Sí, mi almena siempre fue muy dispareja. En ella cupo Alicia y la fría noche decembrina, tan diferentes la una de la otra como pueden serlo el vino tinto a media tarde y la bulla desgastada de los bares peregrinos. Por un lado estaba mi noche, tan opuesta a esos leves brillos de claridad que llaman día; por el otro, su inocencia impoluta, esa delicada flor de jardín que se resiste a ceder ante la crueldad del zapato burgués. Por fuera de Alicia todo era abismo. Y digo esto porque sentía (no sé si lo sienta hoy) que podía perder la vida cuando, ajeno a mi propia almena, divagaba por entre el ruido de los hombres. —¿Los hombres? —así preguntaba ella desde su penumbra—. Sí, los hombres (contestaba entonces la memoria), esa colección infinita de vivas mercancías depreciadas, de texturas sin color y afanes sin causa. Allí, entre el tumulto, solía reventar mis pasos solitarios, en primera y tercera persona. Durante algunas de esas grises ocasiones tuve la certeza de dejar atrás mi espalda, perdida y dejada al abandono, entre algún suspiro o en medio de alguna cólera. El tiempo exacto de mi vida, el que sólo discurre dentro de la almena, me fue ajeno entonces. Yo también perdí mi tiempo. Fuera de la almena, el reto tuvo otros rostros: supervivencia, barros en la cara, marcas blancas debajo de la lengua, dolor de estómago antes de mirar a los jueces a la cara. El resumen de esos retos quiso parecerme frívolo. Los del tumulto también. Sin embargo, por más que intentaba, no podía encontrar la falla de ese engranaje. Todo parecía tan normal, tan obvio, como negarse a tomar una taza de café frío, o correrle la vista al Sol cuando sus rayos cayesen directos sobre las pupilas. El ruido de los hombres produce certezas, silogismos curiosos, fórmulas aristotélicas. La semántica se convierte en camisa de fuerza y a lo común (lo masculino) se le otorga la categoría imperativa suprema. ¿Quién puede contra tanta sensatez, contra tanta certeza derramada?

Ahora la puedo oír quejumbrosa, arrastrándose, casi ciega entre tanta oscuridad. Algún charco de sangre habrá dejado tras de sí. Estará preguntándose muchas cosas, como el desenlace final de esta tragedia devenida en comedia, la contradicción de nuestro amor, la culpabilidad resonante. Ella huye de mis certezas, las mismas que quizá también me mantengan atrapado entre mi propio laberinto y esta luz verde que lo opaca todo. Sí: los hombres son sus propias certezas, sobre todo cuando no dudan de ellas. Pero los hombres no son nada en realidad: sólo son un polvo esculpido por dios, una metáfora en proceso de corrección. A veces se les ve caer, como mi patria calle abajo bordeando la esquina de mi amiga Magdalena.
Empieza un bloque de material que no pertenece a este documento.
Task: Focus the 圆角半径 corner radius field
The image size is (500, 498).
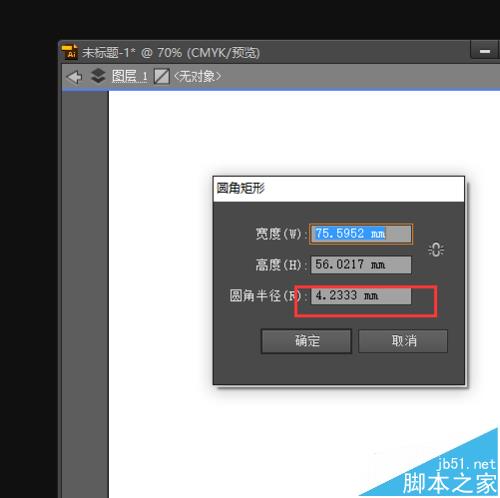Action: pos(361,296)
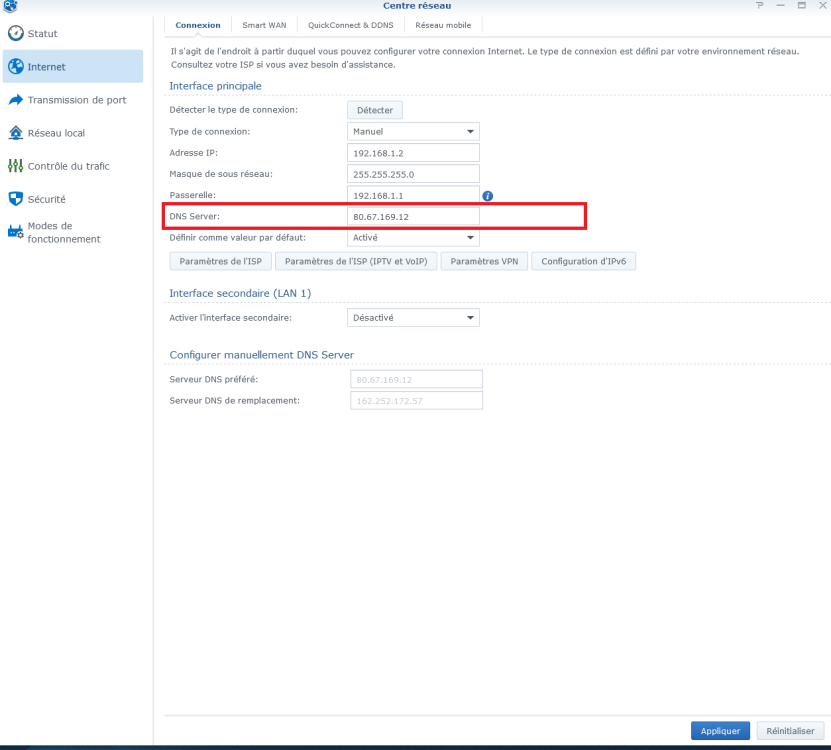Open Contrôle du trafic sliders icon
This screenshot has height=750, width=831.
(x=15, y=166)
Otras veces se les ve perderse entre la baraja de mis cartas y los alientos de mi angustia, el desaliento divino. Entonces ni siquiera sirve la guerra, ni los héroes de la Iliada. Sólo queda la esperanza de encontrar otra luz, una que no sea tan opaca como la de mi almena.

De golpe se oye algo, un quiebre del silencio, y me digo: eso que suena ya no es un jadeo quejumbroso. Es otra cosa, más parecida a una serie de gritos y llamados de auxilio. Los sonidos se granulan, como un repicar de martillos o botellas. Entre cada tanda, un silencio agrio ocupa los espacios, una calma tensa como si ella estuviese apurando su esperanza. ¿Quién puede con eso?

—Quizá yo, Lotario.
—No puede ser—le respondo a esa voz—, tú no eres real, no estás aquí.
—¿Qué te hace pensar eso? —me responde ella—.
—Estás allá, jadeando, a veces gritando. Intentando darme alcance, aunque siempre dejándote traicionar por mí, tu verdadero verdugo.

Entonces me siento valiente, y ella me responde que un hombre no es una valentía, por lo menos un hombre de verdad. La valentía presupone el miedo y la guerra contra ese miedo. Un hombre es un instante, me dice, un delicado suspiro perdido en el abismo de la eternidad. Allí, entre él y el siguiente instante, no cabe la lucha ni la valentía. Sólo cabe parir. Pero, ¿quién puede con eso?

—Yo —le contesto—.

Al final, Alicia, el nombre de mi muerte, se aleja, sonriendo con ironía. Ella sabe que yo sé parir, que a veces puedo ser hombre, que otras veces soy mujer, y que mientras desafíe su miedo a través de mis letras, la almena será mía, nocturna, dispareja, como la mirada profunda de mi amiga Magdalena, esa otra conciencia.

Rafael de Antigua, junio del 2006, La Candelaria.